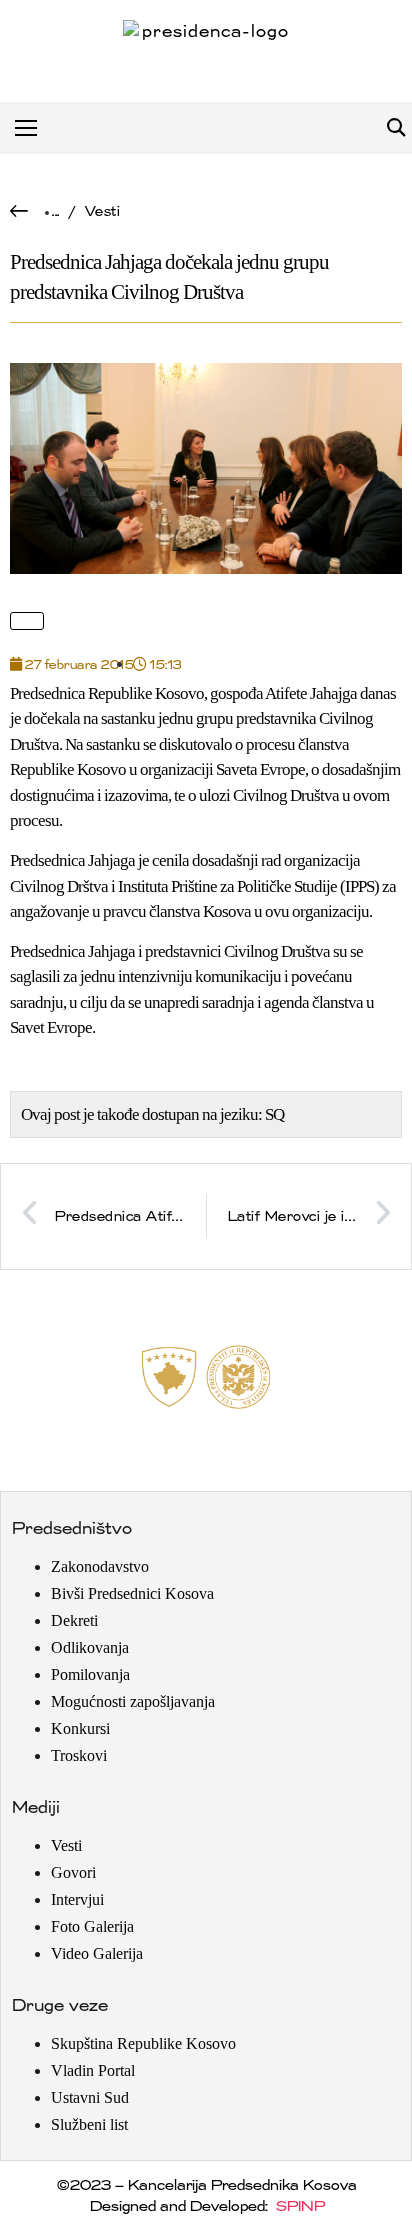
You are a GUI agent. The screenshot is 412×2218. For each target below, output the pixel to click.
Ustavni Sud (90, 2097)
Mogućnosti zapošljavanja (133, 1701)
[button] (395, 128)
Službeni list (89, 2124)
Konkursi (80, 1728)
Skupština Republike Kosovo (143, 2043)
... (55, 211)
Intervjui (77, 1899)
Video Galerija (97, 1953)
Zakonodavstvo (100, 1566)
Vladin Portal (93, 2070)
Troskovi (79, 1755)
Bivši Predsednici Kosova (132, 1593)
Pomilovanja (90, 1674)
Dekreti (74, 1620)
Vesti (102, 211)
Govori (73, 1872)
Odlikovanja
• • • • •
Write every entry out again exactly, images omitted.

You are a GUI agent. The screenshot is 412×2218. For each target below, output the pixel to click.
Ustavni Sud (90, 2097)
Mogućnosti zapošljavanja (133, 1701)
[button] (395, 128)
Službeni list (89, 2124)
Konkursi (80, 1728)
Skupština Republike Kosovo (143, 2043)
... (55, 211)
Intervjui (77, 1899)
Video Galerija (97, 1953)
Zakonodavstvo (100, 1566)
Vladin Portal (93, 2070)
Troskovi (79, 1755)
Bivši Predsednici Kosova (132, 1593)
Pomilovanja (90, 1674)
Dekreti (74, 1620)
Vesti (102, 211)
Govori (73, 1872)
Odlikovanja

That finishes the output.